Your goal: Return a copy of every line in the data below that contains "Latin".

Given data:
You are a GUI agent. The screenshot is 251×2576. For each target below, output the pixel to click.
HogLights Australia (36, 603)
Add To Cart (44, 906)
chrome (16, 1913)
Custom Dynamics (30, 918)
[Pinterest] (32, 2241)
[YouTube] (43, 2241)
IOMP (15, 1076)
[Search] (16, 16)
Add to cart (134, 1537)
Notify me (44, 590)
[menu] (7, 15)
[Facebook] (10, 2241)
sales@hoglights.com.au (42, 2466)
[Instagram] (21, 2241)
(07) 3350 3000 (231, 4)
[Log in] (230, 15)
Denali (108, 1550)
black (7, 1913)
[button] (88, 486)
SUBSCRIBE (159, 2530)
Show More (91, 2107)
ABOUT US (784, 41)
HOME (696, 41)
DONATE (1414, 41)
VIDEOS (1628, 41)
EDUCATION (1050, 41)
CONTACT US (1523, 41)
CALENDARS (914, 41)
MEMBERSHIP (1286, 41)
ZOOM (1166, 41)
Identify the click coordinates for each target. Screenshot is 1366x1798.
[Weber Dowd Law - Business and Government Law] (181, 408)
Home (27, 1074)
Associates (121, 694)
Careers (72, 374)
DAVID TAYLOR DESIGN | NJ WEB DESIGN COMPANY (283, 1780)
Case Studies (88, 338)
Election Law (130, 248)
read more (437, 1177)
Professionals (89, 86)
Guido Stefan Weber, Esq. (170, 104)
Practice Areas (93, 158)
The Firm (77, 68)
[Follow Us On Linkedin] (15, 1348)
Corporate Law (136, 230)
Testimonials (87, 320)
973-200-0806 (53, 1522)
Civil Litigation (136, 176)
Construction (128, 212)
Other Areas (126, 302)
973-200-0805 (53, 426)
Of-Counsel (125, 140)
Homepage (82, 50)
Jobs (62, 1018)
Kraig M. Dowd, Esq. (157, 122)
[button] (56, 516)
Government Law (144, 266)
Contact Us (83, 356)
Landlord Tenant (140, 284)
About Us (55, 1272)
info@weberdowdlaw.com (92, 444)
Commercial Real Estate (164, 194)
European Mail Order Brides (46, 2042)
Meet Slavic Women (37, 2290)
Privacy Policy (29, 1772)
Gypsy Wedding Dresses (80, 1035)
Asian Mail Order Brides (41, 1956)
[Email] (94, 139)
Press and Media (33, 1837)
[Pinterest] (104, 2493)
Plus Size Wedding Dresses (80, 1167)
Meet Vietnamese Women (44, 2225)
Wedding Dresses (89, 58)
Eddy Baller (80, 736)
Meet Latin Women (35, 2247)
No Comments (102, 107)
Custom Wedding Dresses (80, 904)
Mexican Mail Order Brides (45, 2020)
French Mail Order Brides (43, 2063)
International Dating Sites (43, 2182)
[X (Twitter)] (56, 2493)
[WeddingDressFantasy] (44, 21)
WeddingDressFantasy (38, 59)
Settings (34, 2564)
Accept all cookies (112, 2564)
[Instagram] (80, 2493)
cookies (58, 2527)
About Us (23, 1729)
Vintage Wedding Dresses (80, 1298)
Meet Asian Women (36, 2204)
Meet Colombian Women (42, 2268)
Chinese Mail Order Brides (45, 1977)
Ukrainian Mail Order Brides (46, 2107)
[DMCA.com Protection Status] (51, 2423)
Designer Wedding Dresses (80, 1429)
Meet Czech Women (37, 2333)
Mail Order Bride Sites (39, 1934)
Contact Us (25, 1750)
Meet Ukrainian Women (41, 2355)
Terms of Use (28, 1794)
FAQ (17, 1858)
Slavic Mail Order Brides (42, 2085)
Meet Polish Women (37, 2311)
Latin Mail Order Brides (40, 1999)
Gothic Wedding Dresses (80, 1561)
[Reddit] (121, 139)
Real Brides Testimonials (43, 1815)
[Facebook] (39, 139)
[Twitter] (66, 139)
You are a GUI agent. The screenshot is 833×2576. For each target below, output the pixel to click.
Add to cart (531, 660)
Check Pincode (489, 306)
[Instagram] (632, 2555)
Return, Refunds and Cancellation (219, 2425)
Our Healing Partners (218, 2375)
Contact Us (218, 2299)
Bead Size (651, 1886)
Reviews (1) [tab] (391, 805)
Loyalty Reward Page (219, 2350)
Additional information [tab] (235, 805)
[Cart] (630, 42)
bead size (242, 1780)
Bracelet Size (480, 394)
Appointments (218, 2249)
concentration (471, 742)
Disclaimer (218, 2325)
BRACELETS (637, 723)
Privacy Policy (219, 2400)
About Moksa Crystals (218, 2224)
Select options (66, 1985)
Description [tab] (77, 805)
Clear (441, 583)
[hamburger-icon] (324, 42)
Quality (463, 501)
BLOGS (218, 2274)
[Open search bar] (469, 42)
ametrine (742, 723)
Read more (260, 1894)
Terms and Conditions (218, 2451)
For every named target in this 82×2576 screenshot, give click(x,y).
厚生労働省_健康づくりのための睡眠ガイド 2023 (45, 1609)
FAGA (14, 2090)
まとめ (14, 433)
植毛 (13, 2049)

Answer to this exercise:
Meet Latin Women (35, 2247)
Latin Mail Order Brides (40, 1999)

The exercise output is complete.